I would also like to import Y510p, please suggest other options also.


----------



## powerhoney (Jun 9, 2013)

tnny9 said:


> I would also like to import Y510p, please suggest other options also.



One thing I'll like to point out is that it's not written whether the screen is FullHD in the link I mentioned above. Am confused between ordering from iBhejo.com and Ishopinternational.


----------



## Gtb93 (Jun 9, 2013)

I'd suggest you to wait unless it's very urgent. Let a few haswell models release here in India.


----------



## omega44-xt (Jun 9, 2013)

Gtb93 said:


> I'd suggest you to wait unless it's very urgent. Let a few haswell models release here in India.



+1 to that
Dell should refresh its line up within 1-2 months


----------



## powerhoney (Jun 9, 2013)

Gtb93 said:


> I'd suggest you to wait unless it's very urgent. Let a few haswell models release here in India.


It really is kinda urgent. Btw, will the model mentioned above have warranty in India? I mean does it have international warranty?


----------



## deadzone (Jun 10, 2013)

powerhoney said:


> It really is kinda urgent. Btw, will the model mentioned above have warranty in India? I mean does it have international warranty?



Don't buy from ibhejo..

You can import yourselves with borderlinx.com ... I have got nexus 7 that way.(it has international warranty).

Octroi charges are very high.try getting to a place where there is no octroi,if possible.

Buy only if you don't care about warranty.


----------



## powerhoney (Jun 10, 2013)

deadzone said:


> Don't buy from ibhejo..
> 
> You can import yourselves with borderlinx.com ... I have got nexus 7 that way.(it has international warranty).
> 
> ...



Why no ibhejo.com???
I was just about to place the order... 
Could you tell me the differences between ibhejo.com and borderlinx??? 
No octroi charges to my state (Assam) and warranty is near about non-existent here too!!!


----------



## deadzone (Jun 10, 2013)

OK.....
1.Register at borderlinx.com and get yourselves a temporary US address.
2.shop from lenovp store and get is shipped to the temporary US address.
3.use borderlinx.com to ship the item to your Indian address.Nominal shipping charges.
4.Use the below link to calculate the total cost.Use appropriate category.
*www.borderlinx.com/tcc/


You will get the laptop at lower price than ibhejo.com.


----------



## powerhoney (Jun 10, 2013)

deadzone said:


> OK.....
> 1.Register at borderlinx.com and get yourselves a temporary US address.
> 2.shop from lenovp store and get is shipped to the temporary US address.
> 3.use borderlinx.com to ship the item to your Indian address.Nominal shipping charges.
> ...



But, my SBI card cannot be used for US transactions!!!  Except the lower cost, are both the services same???


----------



## deadzone (Jun 10, 2013)

Which both services ?
Via borderlinx you will get for 60k and ibhejo 70k

I don't trust ibhejo.com,never bought anything from it.


----------



## powerhoney (Jun 10, 2013)

deadzone said:


> Which both services ?



ibhejo and borderlinx...


----------



## deadzone (Jun 10, 2013)

Via borderlinx you will get for 60k and ibhejo 70k

I don't trust ibhejo.com,never bought anything from it.
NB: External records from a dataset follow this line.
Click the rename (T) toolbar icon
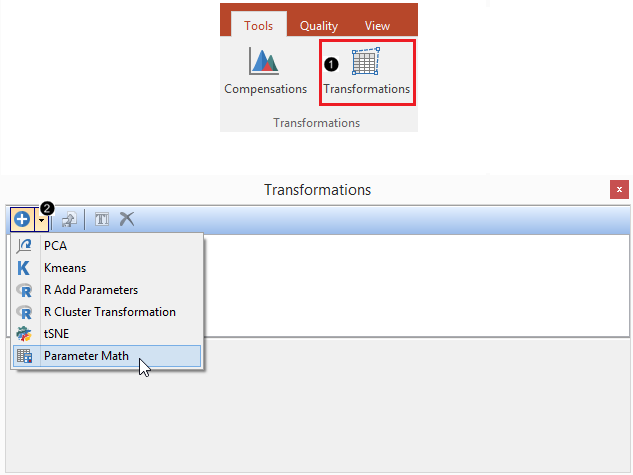633x475 pixels. pyautogui.click(x=102, y=219)
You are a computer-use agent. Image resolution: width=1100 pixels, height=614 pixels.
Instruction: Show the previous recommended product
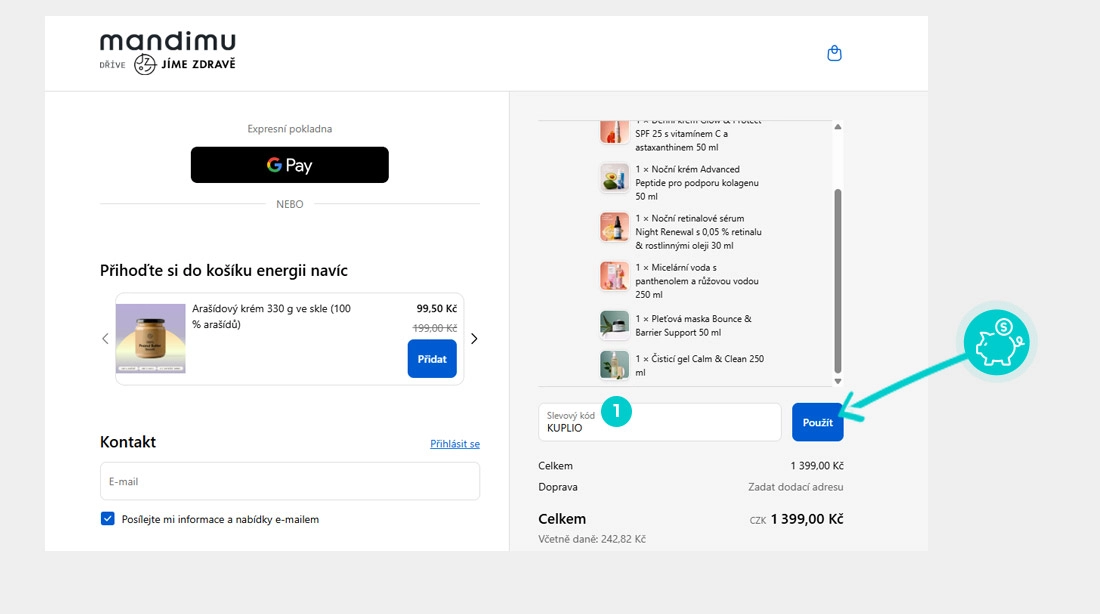pos(105,339)
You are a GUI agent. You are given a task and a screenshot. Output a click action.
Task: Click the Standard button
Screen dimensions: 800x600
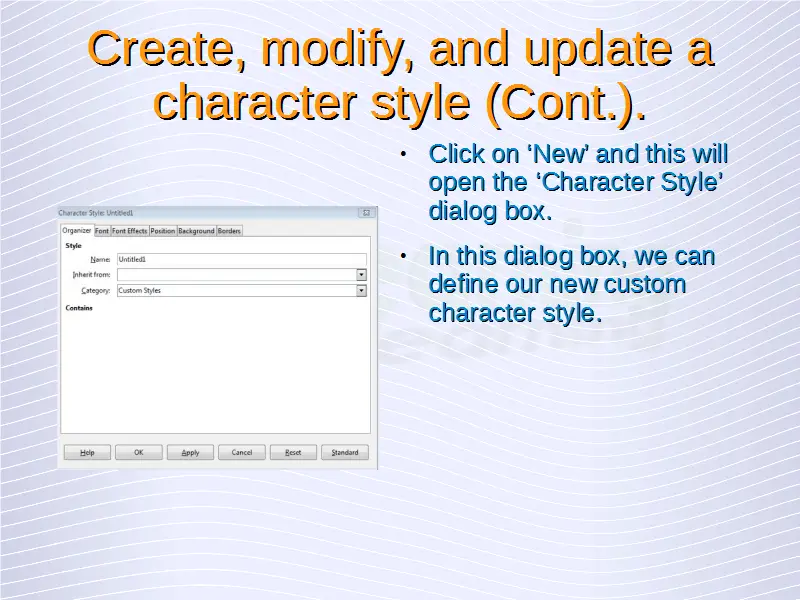345,452
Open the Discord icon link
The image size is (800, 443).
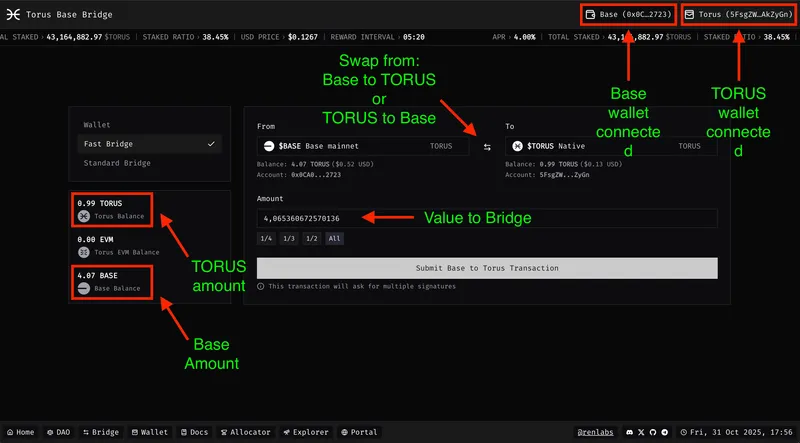click(x=630, y=432)
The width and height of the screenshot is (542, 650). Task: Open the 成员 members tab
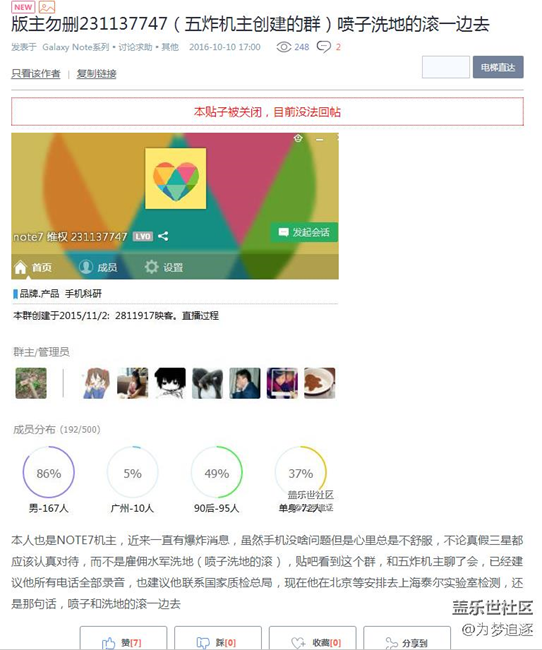98,267
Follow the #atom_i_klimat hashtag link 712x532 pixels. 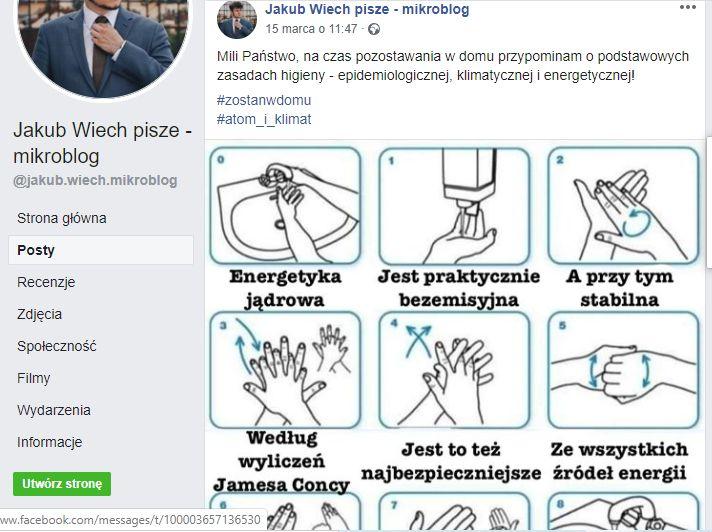[264, 119]
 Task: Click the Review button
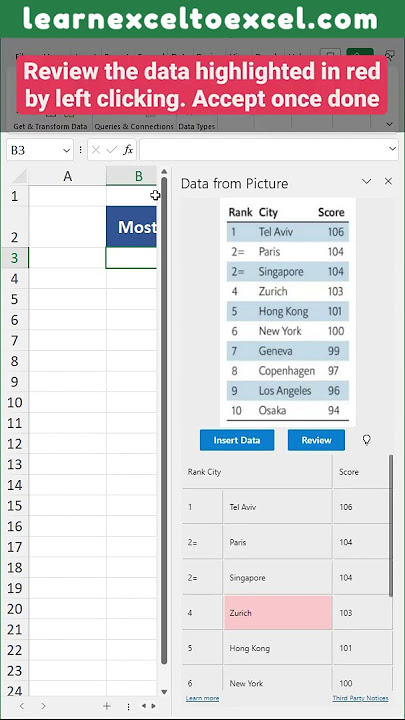click(x=316, y=440)
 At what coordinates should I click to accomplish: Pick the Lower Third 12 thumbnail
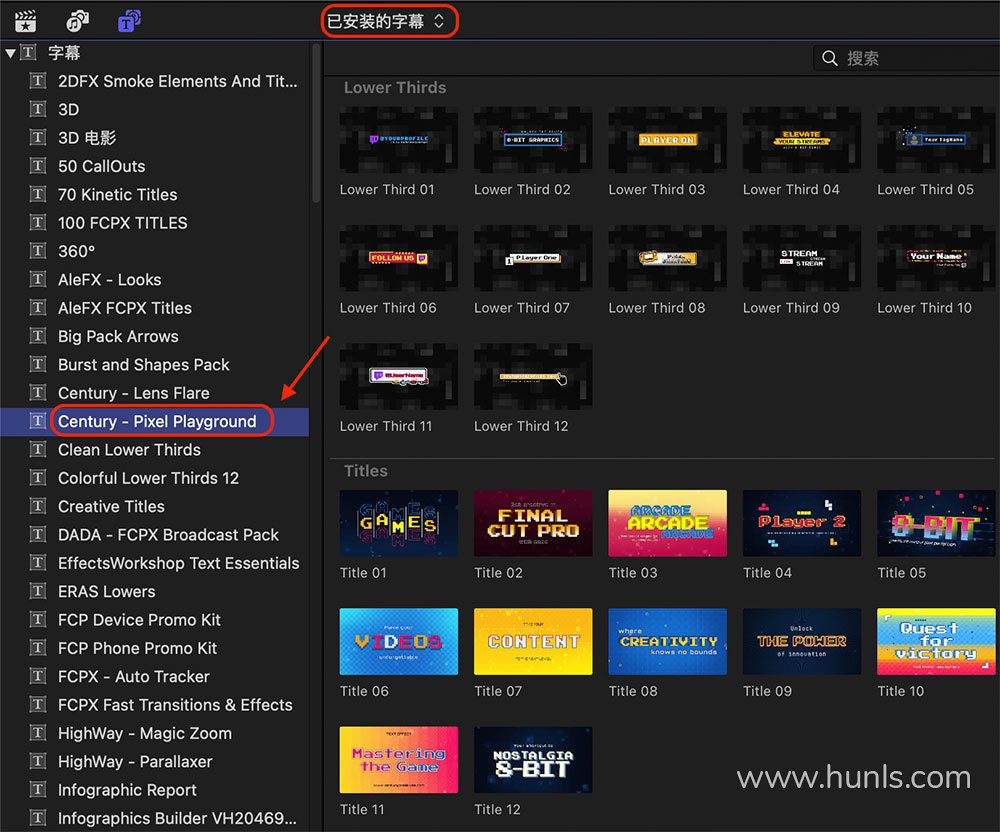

You can try,but I won't advice to do so.


----------



## powerhoney (Jun 10, 2013)

deadzone said:


> Via borderlinx you will get for 60k and ibhejo 70k
> 
> I don't trust ibhejo.com,never bought anything from it.
> 
> You can try,but I won't advice to do so.



Okay... Let me check... Btw, how will I order from the US Lenovo site since they accept transactions in US dollars???


----------



## deadzone (Jun 10, 2013)

For that you need a visa or MasterCard credit card....transaction will be automatically taken care of...

I bought nexus 7 for 22k from b&h.com and it arrived 10 days after to my home in Delhi.

Borderlinx will take care of custom duty charges.No surprises when then product comes home.This is tested method by me.Trust me


----------



## powerhoney (Jun 10, 2013)

Okay... Will order from borderlinx today or tomorrow!!! 
Btw, can you help me with the following page:
Borderlinx: Calculate international shipping, tax & duties prices
1. Type of delivery??? Standard or express???
2. Weight??? I think it will be 6 pounds???
3. Shipping box dimensions??? How will I calculate???
4. Should I buy from lenovo US site or other sites like newegg.com???


----------



## deadzone (Jun 10, 2013)

Choose express....
Weight would be 6Kg approx
Shipping box dimesions - laptop size is 387 x 259 x 36 mm so i guess in cm L-45 , B-30 , H-41 (should be not more than this)
I guess newegg.com would be better option.Its known site.

Oh wait....i forgot one thing the shipping cost is based on volumetric weight.....that means it would be basxed on dimensions of box of lenovo y510p...This things can be tricky.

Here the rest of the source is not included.